-- Text --
====

Die weibliche Seite Gottes

Was ist feministische Theologie?

Ist es nicht sonderbar: Biblische Geschichten sind meist Männergeschichten. Die Kirche ist eine von Männer geleitete Vereinigung. Und doch sind die meisten Besucher/innen von Gottesdiensten, der größere Teil der Pfarr-Aktivist/innen und eine Mehrheit der nun neu gewählten Pfarrgemeinderät/innen Frauen. Wie schaut es denn mit der Rollenverteilung zwischen Männern und Frauen in unserer Religion aus? Man kann die Frage aber auch auf einer anderen Ebene stellen: Wie sieht unsere Religion Frauen und Männer überhaupt und grundsätzlich? Sind die gleich oder gleichwertig oder doch ganz verschieden? Wie lässt sich die Ungleichheit in den Machtverhältnissen erklären? Was lässt sich dagegen tun? Und: Wie ist es mit Gott selbst? Ist er ein Mann oder eine Frau oder beides zugleich oder nichts davon? ...

Ist Gott Feminist?

====

-- Aufgaben --
1 - Wer stellt laut dem Text über feministische Theologie die Mehrheit der neu gewählten Pfarrgemeinderät/innen?
2 - Schreiben Sie aus dem Text über feministische Theologie den Teil ab, der mit „Was ist feministische“ beginnt und bis einschließlich „nichts davon? ...“ reicht.
3 - Führen Sie den Text über feministische Theologie im Anschluss an seinen letzten Satz weiter.

====

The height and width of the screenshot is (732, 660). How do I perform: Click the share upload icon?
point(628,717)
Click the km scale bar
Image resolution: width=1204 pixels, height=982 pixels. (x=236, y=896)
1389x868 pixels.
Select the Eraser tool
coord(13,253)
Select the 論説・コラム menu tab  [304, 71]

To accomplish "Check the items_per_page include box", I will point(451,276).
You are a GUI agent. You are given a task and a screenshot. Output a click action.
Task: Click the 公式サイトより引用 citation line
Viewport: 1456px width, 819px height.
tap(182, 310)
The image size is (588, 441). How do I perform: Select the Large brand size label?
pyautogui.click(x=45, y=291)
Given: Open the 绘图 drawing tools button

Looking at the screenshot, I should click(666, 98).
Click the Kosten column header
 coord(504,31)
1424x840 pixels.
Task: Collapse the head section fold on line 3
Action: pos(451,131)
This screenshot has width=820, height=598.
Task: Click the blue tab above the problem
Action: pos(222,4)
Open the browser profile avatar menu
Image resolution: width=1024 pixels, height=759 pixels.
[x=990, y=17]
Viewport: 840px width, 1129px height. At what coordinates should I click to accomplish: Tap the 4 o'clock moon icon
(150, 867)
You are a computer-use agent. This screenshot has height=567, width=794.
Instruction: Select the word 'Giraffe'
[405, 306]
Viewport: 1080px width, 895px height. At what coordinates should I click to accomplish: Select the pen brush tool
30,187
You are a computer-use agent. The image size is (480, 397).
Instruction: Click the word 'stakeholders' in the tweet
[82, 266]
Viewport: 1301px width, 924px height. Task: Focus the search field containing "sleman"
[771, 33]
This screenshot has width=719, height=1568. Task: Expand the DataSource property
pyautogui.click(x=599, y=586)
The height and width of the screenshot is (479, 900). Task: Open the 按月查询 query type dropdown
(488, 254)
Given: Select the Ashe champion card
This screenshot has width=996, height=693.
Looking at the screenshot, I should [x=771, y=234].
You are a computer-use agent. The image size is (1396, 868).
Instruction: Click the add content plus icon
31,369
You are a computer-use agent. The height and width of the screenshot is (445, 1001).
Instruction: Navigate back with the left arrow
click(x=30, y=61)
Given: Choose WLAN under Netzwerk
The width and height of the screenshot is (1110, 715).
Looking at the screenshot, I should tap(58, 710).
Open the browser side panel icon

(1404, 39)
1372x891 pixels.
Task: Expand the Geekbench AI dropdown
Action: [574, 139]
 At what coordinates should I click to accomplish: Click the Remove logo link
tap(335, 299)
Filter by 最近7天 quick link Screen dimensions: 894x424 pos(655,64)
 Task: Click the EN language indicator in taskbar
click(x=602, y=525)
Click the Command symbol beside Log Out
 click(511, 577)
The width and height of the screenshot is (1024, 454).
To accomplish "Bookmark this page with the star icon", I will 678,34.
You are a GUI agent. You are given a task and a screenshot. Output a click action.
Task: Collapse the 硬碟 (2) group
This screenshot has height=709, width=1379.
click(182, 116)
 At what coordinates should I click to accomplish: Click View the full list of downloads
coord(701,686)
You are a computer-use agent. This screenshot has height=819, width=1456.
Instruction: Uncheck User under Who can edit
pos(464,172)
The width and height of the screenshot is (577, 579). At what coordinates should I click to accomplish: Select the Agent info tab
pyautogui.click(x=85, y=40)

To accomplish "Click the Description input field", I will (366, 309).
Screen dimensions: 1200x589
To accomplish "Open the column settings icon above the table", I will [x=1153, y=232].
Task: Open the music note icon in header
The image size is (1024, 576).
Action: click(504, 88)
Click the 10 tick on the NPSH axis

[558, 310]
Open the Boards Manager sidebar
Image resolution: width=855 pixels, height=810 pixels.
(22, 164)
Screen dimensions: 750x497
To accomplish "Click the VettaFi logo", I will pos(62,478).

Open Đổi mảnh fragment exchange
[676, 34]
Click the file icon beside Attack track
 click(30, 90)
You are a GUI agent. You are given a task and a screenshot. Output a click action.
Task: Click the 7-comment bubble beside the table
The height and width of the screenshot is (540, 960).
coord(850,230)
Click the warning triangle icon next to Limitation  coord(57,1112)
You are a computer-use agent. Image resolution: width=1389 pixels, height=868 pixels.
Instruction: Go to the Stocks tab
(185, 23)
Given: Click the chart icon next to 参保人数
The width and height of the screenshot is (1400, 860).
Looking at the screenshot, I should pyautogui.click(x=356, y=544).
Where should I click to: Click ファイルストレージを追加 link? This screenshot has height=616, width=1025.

====

-- Lösungen --
1 - Frauen.

2 -
Was ist feministische Theologie?

Ist es nicht sonderbar: Biblische Geschichten sind meist Männergeschichten. Die Kirche ist eine von Männer geleitete Vereinigung. Und doch sind die meisten Besucher/innen von Gottesdiensten, der größere Teil der Pfarr-Aktivist/innen und eine Mehrheit der nun neu gewählten Pfarrgemeinderät/innen Frauen. Wie schaut es denn mit der Rollenverteilung zwischen Männern und Frauen in unserer Religion aus? Man kann die Frage aber auch auf einer anderen Ebene stellen: Wie sieht unsere Religion Frauen und Männer überhaupt und grundsätzlich? Sind die gleich oder gleichwertig oder doch ganz verschieden? Wie lässt sich die Ungleichheit in den Machtverhältnissen erklären? Was lässt sich dagegen tun? Und: Wie ist es mit Gott selbst? Ist er ein Mann oder eine Frau oder beides zugleich oder nichts davon? ...

3 -
Wäre Gott ein engagierter Feminist, hätte er viel aufzuräumen in der Kirche. Hier stellt sich allerdings dann wieder die Frage, ob Gott in der Geschichte handeln kann und möchte. Gottes Spuren in der Geschichte sind wohl subtiler. Der Gott der Bibel ist kein Feminist, und zwar schon allein deshalb, weil dieser Begriff in der Zeit, in der die Bibel entstand, nicht bekannt war. Aber der Gott der Bibel ist parteilich – für die Armen, Entrechteten und Machtlosen. So zumindest interpretiert die Theologie der Befreiung das biblische Gottesbild, ohne zu verkennen, dass der biblische Gott voller Widersprüche ist. Die feministische Theologie steht in der Tradition der Befreiungstheologie und greift das Bild des parteilichen Gottes auf, der sich aus ihrer Sicht eben auch auf Seiten der Frauen stellt. Es geht ihr ganz zentral um Kritik an den patriarchalen, frauenfeindlichen Aspekten unserer Religion, ob in Bibel, kirchlicher Lehre oder pastoraler Praxis.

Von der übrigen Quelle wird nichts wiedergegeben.